* Source excerpt *
Hosea Emiliano Gear (born 16 March 1984) is a former New Zealand rugby union player who played as a wing. He has also played 14 international matches for New Zealand.

Early life
The younger brother of Rico Gear, he was born in Gisborne, New Zealand, where he attended Gisborne Boys' High School. He is of the Ngāti Porou Iwi.

Rugby career
He currently holds the record for most tries in a provincial season with 14 in the 2008 Air New Zealand Cup. He has played for the New Zealand Maori. After his outstanding performance for Wellington in the 2008 Air New Zealand Cup, he was chosen for the All Blacks to tour Hong Kong and Europe on 26 October 2008 and made his debut against Australia in the Bledisloe Cup on 1 November. In 2010 Gear made his Rugby Sevens debut in the 2010 Commonwealth Games for New Zealand and was chosen for the All Blacks end of year tour. After an injury to Cory Jane, Gear was given a starting spot against England, a game in which he scored the first try. The following week vs Scotland Gear once again scored the first try and then went on later to score another in the All Blacks 49–3 win. Again Gear scored the first Try in the All Blacks vs Wales game, also going on to score another to top off a great international year.

Gear initially narrowly missed selection to the New Zealand squad for the 2011 Rugby World Cup. However, after a string of injuries to the All Black's squad, Gear was called up prior to the semi final match against the Wallabies. He was not named in the twenty-two man team to play the match. He received a World Cup winner's medal after the final which New Zealand won 8–7, but he was not in the match-day 22.

* Collected data entries *
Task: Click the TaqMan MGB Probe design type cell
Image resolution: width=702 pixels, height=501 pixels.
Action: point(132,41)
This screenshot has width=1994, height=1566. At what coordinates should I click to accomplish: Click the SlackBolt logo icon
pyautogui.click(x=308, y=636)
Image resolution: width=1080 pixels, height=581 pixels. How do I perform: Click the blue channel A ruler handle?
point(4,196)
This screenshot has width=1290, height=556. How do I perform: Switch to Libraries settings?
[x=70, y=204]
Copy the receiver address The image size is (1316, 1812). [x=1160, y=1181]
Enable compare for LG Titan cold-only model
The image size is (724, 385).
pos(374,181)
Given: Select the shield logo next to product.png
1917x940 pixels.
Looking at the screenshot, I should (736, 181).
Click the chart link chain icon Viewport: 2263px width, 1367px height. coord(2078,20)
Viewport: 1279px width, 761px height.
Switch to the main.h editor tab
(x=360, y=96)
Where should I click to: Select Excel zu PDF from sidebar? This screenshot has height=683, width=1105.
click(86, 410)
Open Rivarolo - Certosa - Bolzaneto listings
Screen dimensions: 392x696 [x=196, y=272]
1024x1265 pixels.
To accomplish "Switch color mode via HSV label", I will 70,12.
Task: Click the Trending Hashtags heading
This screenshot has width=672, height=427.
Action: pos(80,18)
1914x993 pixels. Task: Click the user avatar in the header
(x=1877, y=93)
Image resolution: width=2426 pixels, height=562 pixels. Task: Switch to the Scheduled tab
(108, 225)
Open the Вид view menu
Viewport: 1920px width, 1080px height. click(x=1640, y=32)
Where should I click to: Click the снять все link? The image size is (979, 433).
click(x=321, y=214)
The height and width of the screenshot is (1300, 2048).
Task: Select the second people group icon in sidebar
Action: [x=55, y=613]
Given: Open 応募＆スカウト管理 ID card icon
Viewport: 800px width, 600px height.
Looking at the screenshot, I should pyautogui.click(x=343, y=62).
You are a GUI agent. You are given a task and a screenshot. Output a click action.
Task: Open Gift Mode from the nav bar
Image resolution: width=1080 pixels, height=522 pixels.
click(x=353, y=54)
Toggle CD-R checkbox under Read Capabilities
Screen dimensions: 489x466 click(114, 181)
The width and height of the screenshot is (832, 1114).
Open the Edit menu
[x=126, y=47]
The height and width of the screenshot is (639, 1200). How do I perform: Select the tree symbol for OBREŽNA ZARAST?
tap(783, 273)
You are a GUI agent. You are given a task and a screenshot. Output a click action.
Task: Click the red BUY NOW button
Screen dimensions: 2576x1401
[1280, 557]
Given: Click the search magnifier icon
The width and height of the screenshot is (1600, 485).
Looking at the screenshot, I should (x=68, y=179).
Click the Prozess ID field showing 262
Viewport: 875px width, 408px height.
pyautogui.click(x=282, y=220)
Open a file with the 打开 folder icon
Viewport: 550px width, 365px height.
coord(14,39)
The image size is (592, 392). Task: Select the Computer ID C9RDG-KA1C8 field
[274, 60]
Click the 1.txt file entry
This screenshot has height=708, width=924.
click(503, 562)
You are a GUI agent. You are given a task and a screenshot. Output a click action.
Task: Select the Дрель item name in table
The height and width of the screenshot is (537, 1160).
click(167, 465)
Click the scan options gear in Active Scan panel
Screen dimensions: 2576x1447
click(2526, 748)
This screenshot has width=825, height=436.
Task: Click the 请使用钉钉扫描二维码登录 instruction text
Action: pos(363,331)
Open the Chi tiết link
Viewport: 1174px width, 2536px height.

* Parts of the exercise *
1 > Summarize the article on Hosea Gear in two sentences.
2 > Using the article on Hosea Gear, answer yes or no to each statement and quote the words that decide it: (a) Gear is the older brother of Rico Gear. (b) Gear scored two tries in the All Blacks' 49–3 win over Scotland. (c) Gear was named in the team to play the 2011 semifinal against the Wallabies.
3 > Copy the article on Hosea Gear from "Hosea Emiliano Gear" to "for New Zealand.", replacing "wing" with "fullback".

* Solved problems *
1 > Hosea Emiliano Gear, born 16 March 1984 in Gisborne, New Zealand, is a former rugby union wing who played 14 international matches for New Zealand. He holds the record for most tries in a provincial season, 14 in the 2008 Air New Zealand Cup, made his All Blacks debut against Australia on 1 November, and received a 2011 Rugby World Cup winner's medal although he was not in the match-day 22.

2 >
(a) No: "The younger brother of Rico Gear"
(b) Yes: "The following week vs Scotland Gear once again scored the first try and then went on later to score another in the All Blacks 49–3 win."
(c) No: "He was not named in the twenty-two man team to play the match."

3 >
Hosea Emiliano Gear (born 16 March 1984) is a former New Zealand rugby union player who played as a fullback. He has also played 14 international matches for New Zealand.